Mientras él inclinaba su cabeza e intentaba desesperadamente verme en todo mi esplendor en la noche de mi graduación, yo no pude evitar sollozar en silencio. Una lágrima cayó sobre mi vestido de satín rojo e intenté hacerla desaparecer por la absurda creencia de que él podía verme.
—Qué contrariedad, mamá —dijo con frustración—. Ni siquiera puedo ver el vestido elegante de mi hermana.
Tomé su mano y la pasé sobre el satín de mi vestido. Por ser un hermano tan protector como era, pasó la mano por donde debería de estar el escote, al notar que mi vestido era muy revelador empezó a sermonearme.
—No estoy muy seguro de este vestido, Dacy —me dijo en tono protector.
Después intentó ver alrededor, y llamó a mi acompañante para indicarle qué tan caballeroso debía ser esa noche. Yo me quedé unos pasos atrás y lo observé, este muchacho, más grande que el promedio, que no podía ver y que ni siquiera podía ya caminar por sí mismo, le indicaba a mi pareja EXACTAMENTE cómo debía tratar a su hermana. Empecé a llorar. No sólo por su débil intento de protección (en realidad, según me dijo mi acompañante de esa noche mucho tiempo después, mi hermano le inspiro cierto temor), sino que lloré por el hecho de que Dios, el destino o quien fuera le estaba haciendo esto a un chico que durante toda su vida sólo quiso ser normal y vivir.
En ese momento supe, mientas lo veía hablando, que muy pronto nos dejaría.

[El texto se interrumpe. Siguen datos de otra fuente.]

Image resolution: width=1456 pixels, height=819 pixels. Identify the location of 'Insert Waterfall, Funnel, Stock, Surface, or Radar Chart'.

Tal vez no quise aceptarlo en ese momento, pero lo supe; en alguna forma lo supe y lloré con más fuerza. Mi hermano me escuchó al otro lado de la habitación y me llamó.
—No llores, Stace no llores.
Había cambiado el tono al decírmelo. Era el tono del hermano responsable, el tono de “más te vale que escuches lo que estoy diciendo.”

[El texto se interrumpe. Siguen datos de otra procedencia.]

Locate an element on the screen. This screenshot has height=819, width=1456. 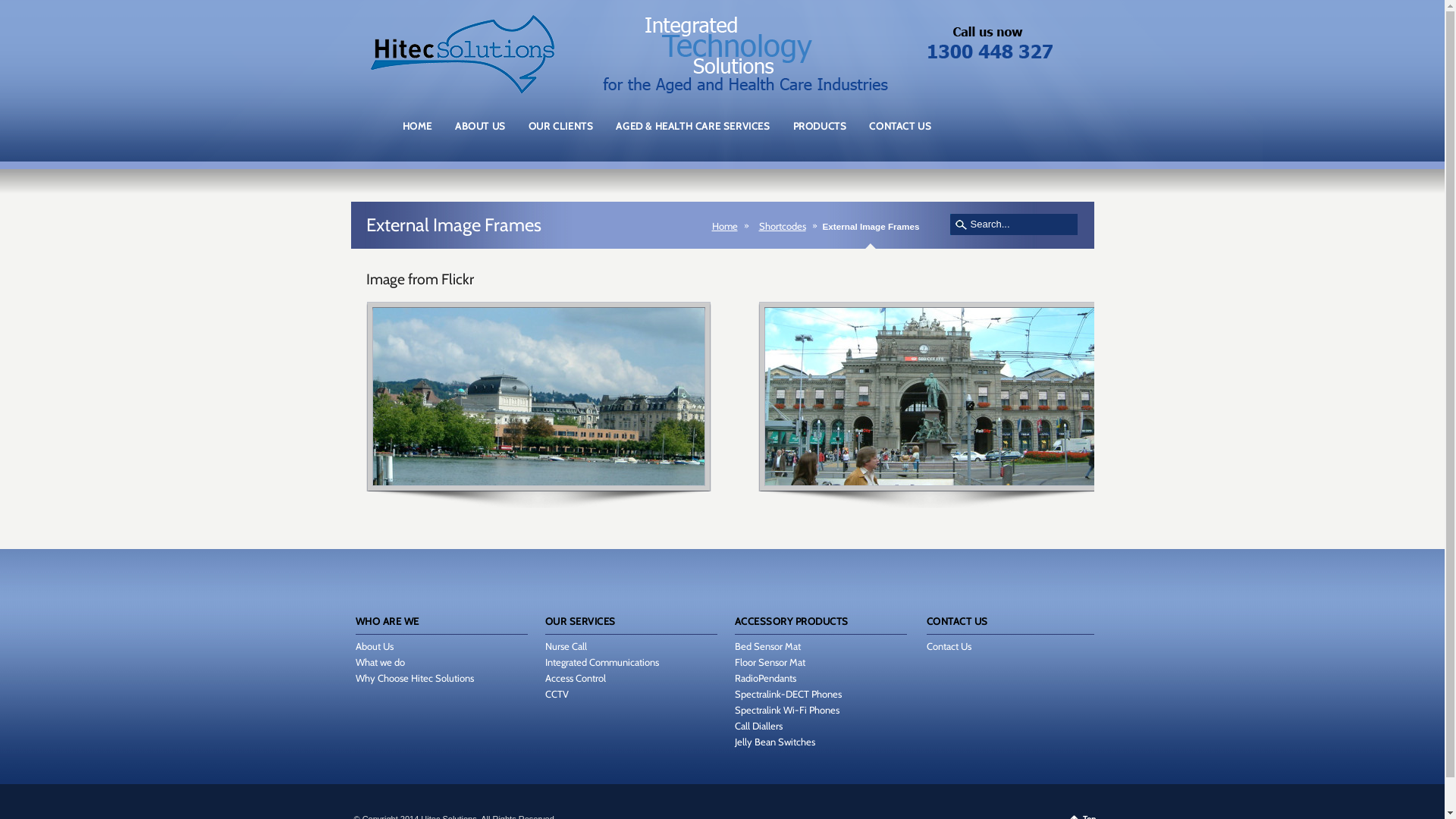
'Bed Sensor Mat' is located at coordinates (767, 646).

—… Todo va a estar bien. Verás que mejorará. Sé que así será.
Empezó a llorar. Mamá intentó convencerme de que la medicina lo tenía deprimido; no me convenció. Esas lágrimas eran reales. Ál intentó abrazarme para que supiera que todo estaba bien; para que supiera que ya debía irme a mi primer baile y vivir mi vida. Le di a mi hermano un último beso y se marchó.